The new stage of system monitoring is better integrated

New tools are raining down on system administrators these days, attacking the “monitoring sucks” theme that was pervasive just a year ago. The new tools–both open source and commercial–may be more flexible and lightweight than earlier ones, as well as more suited for the kaleidoscopic churn of servers in the cloud, making it easier to log events and visualize them. But I look for more: a new level of data integration. What if the monitoring tools for different components could send messages to each other and take over from the administrator the job of tracing causes for events?

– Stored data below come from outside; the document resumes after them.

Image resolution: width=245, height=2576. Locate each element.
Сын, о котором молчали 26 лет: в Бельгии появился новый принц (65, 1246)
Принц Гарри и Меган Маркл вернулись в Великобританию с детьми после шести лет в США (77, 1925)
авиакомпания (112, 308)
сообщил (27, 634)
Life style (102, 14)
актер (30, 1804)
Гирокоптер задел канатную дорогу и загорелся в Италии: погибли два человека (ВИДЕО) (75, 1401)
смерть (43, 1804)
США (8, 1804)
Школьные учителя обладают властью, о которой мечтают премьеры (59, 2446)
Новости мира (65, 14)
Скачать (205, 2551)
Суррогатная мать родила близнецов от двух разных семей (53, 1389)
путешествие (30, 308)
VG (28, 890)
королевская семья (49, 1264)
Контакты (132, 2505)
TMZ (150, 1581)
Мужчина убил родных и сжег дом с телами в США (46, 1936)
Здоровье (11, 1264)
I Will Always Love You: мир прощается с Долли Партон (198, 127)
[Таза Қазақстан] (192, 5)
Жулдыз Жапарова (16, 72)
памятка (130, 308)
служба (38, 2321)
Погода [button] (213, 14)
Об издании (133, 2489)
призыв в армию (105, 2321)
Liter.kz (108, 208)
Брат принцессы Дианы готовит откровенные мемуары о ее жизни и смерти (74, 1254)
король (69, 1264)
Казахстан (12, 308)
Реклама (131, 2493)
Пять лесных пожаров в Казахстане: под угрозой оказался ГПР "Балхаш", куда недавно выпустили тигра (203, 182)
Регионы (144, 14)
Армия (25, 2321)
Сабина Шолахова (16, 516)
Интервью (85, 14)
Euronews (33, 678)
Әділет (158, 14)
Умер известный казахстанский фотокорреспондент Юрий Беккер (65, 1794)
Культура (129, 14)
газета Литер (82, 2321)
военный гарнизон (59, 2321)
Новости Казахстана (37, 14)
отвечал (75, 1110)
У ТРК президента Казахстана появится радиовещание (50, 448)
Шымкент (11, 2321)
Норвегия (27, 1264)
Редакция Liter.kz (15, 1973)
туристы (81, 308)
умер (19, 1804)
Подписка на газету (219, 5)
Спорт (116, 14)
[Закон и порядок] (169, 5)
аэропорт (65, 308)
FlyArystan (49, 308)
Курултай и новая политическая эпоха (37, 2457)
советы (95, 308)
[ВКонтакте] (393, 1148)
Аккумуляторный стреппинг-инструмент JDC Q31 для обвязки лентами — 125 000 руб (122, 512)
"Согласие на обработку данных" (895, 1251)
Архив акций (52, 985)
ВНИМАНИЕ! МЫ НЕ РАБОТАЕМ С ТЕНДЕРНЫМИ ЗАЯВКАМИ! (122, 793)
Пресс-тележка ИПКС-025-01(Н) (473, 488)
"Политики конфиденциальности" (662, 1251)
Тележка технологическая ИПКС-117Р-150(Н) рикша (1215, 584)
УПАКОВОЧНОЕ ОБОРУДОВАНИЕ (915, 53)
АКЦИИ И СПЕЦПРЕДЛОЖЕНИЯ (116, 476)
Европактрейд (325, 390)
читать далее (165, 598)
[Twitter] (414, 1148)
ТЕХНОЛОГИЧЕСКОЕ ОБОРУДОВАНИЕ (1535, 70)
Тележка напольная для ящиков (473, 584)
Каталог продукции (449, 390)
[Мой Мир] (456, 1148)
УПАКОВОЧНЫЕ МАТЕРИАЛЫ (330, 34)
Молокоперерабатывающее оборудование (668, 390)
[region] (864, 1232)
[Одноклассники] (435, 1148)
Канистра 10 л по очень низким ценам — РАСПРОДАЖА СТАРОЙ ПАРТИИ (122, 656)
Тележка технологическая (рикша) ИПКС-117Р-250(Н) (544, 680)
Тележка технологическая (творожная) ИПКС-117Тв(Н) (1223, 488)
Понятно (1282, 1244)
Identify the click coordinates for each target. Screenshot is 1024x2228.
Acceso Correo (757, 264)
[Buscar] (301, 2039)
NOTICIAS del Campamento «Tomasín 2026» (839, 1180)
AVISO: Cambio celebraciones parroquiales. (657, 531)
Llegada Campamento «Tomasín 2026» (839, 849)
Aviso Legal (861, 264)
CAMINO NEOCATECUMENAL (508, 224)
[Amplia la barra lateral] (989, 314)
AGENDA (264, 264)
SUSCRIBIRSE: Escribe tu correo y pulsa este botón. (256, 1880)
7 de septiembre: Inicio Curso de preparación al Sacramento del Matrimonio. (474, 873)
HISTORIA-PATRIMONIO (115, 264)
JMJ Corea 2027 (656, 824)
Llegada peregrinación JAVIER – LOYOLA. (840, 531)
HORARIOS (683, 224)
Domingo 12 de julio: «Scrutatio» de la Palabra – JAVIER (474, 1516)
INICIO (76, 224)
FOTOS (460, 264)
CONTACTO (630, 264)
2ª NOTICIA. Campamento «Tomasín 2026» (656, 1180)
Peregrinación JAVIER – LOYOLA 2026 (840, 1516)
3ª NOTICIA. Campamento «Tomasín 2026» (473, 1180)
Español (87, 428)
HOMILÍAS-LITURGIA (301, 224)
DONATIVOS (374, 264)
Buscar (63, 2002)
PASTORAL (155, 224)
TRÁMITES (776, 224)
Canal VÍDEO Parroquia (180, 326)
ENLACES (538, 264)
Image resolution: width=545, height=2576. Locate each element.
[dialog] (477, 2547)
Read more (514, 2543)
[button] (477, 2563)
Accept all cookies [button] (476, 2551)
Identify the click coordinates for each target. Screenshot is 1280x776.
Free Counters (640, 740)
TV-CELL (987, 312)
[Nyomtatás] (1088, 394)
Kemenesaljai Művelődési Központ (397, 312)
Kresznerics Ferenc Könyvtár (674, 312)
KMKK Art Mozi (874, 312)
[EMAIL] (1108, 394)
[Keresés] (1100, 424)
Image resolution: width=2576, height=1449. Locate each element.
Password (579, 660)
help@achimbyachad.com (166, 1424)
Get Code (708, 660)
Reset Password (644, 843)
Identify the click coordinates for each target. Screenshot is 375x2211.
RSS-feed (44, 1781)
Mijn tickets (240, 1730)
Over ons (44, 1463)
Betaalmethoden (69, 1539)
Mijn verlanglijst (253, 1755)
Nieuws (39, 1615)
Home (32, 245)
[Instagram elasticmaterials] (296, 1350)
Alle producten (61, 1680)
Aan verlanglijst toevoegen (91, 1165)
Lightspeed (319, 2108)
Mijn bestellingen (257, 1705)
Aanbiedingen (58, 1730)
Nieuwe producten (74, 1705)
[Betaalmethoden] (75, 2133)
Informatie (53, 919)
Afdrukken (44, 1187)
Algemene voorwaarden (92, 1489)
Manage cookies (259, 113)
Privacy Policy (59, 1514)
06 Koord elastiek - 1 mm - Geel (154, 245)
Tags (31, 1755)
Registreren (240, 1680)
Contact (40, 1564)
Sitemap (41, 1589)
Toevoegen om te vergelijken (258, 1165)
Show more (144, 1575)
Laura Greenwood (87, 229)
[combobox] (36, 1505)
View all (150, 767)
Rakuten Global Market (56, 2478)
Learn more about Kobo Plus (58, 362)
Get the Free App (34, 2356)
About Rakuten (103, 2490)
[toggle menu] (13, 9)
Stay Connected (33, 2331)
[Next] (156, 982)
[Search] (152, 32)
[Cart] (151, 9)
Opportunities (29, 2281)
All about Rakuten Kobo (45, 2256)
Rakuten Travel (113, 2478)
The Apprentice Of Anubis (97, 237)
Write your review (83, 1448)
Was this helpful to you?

Currently, each piece of information about system resources, network activity, and applications is isolated. Typically, a system administrator has to respond to a problem with a workflow like this:

Find the activity that triggered an alert–for instance, a failed application.
Run through some sanity checks: make sure the host where the activity was running is running, look at the application’s log files to see what preceded the failure, etc.
Look for related problems, such as whether the CPU was overloaded on the host or whether the application lacked access to a critical directory. Repeat this step until you are satisfied you have found the cause of the problem.

How much effort would it take to link these tasks together so you can move quickly from one level of forensics to another? I don’t think we’d need fancy AI or machine learning, although those are on the way. Sure, it would be nice someday to bark into one’s tablet “Show me what caused nginx to fail on host Rupert” and have a set of charts come up, but we don’t have to wait for that.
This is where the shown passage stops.